(INFORMATION):
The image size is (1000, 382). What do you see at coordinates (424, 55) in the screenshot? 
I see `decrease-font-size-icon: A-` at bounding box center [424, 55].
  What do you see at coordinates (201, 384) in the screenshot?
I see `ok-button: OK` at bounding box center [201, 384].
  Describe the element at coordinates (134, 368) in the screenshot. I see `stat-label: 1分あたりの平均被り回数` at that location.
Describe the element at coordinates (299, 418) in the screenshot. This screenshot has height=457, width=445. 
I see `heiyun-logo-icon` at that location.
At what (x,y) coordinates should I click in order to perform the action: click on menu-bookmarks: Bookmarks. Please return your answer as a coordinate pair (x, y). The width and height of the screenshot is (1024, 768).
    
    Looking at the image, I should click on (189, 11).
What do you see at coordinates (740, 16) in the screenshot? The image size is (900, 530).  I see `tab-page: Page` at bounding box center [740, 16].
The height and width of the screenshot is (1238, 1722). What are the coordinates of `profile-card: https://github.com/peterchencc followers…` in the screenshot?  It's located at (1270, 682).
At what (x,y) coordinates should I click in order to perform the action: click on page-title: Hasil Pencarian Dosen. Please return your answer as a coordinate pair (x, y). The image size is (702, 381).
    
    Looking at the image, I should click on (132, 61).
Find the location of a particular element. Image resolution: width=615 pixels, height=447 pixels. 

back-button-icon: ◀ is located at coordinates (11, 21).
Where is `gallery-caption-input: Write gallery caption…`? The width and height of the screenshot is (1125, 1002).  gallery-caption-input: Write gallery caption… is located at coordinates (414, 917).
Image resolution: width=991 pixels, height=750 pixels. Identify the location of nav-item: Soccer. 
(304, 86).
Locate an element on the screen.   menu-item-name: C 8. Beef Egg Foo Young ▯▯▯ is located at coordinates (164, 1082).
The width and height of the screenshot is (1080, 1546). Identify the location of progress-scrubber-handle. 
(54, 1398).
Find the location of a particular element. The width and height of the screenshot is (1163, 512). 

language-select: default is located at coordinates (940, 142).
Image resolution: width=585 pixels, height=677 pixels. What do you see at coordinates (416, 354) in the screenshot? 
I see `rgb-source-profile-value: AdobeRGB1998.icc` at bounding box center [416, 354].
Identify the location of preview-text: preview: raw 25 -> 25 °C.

(WHAT THE TASK ASKS):
Output every one of the items above again, keeping each line identical to how it appears.

(RESPONSE AREA):
The image size is (1000, 382). What do you see at coordinates (424, 55) in the screenshot? 
I see `decrease-font-size-icon: A-` at bounding box center [424, 55].
  What do you see at coordinates (201, 384) in the screenshot?
I see `ok-button: OK` at bounding box center [201, 384].
  Describe the element at coordinates (134, 368) in the screenshot. I see `stat-label: 1分あたりの平均被り回数` at that location.
Describe the element at coordinates (299, 418) in the screenshot. This screenshot has height=457, width=445. 
I see `heiyun-logo-icon` at that location.
At what (x,y) coordinates should I click in order to perform the action: click on menu-bookmarks: Bookmarks. Please return your answer as a coordinate pair (x, y). The width and height of the screenshot is (1024, 768).
    
    Looking at the image, I should click on (189, 11).
What do you see at coordinates (740, 16) in the screenshot? The image size is (900, 530).  I see `tab-page: Page` at bounding box center [740, 16].
The height and width of the screenshot is (1238, 1722). What are the coordinates of `profile-card: https://github.com/peterchencc followers…` in the screenshot?  It's located at (1270, 682).
At what (x,y) coordinates should I click in order to perform the action: click on page-title: Hasil Pencarian Dosen. Please return your answer as a coordinate pair (x, y). The image size is (702, 381).
    
    Looking at the image, I should click on (132, 61).
Find the location of a particular element. Image resolution: width=615 pixels, height=447 pixels. 

back-button-icon: ◀ is located at coordinates (11, 21).
Where is `gallery-caption-input: Write gallery caption…`? The width and height of the screenshot is (1125, 1002).  gallery-caption-input: Write gallery caption… is located at coordinates (414, 917).
Image resolution: width=991 pixels, height=750 pixels. Identify the location of nav-item: Soccer. 
(304, 86).
Locate an element on the screen.   menu-item-name: C 8. Beef Egg Foo Young ▯▯▯ is located at coordinates (164, 1082).
The width and height of the screenshot is (1080, 1546). Identify the location of progress-scrubber-handle. 
(54, 1398).
Find the location of a particular element. The width and height of the screenshot is (1163, 512). 

language-select: default is located at coordinates (940, 142).
Image resolution: width=585 pixels, height=677 pixels. What do you see at coordinates (416, 354) in the screenshot? 
I see `rgb-source-profile-value: AdobeRGB1998.icc` at bounding box center [416, 354].
Identify the location of preview-text: preview: raw 25 -> 25 °C.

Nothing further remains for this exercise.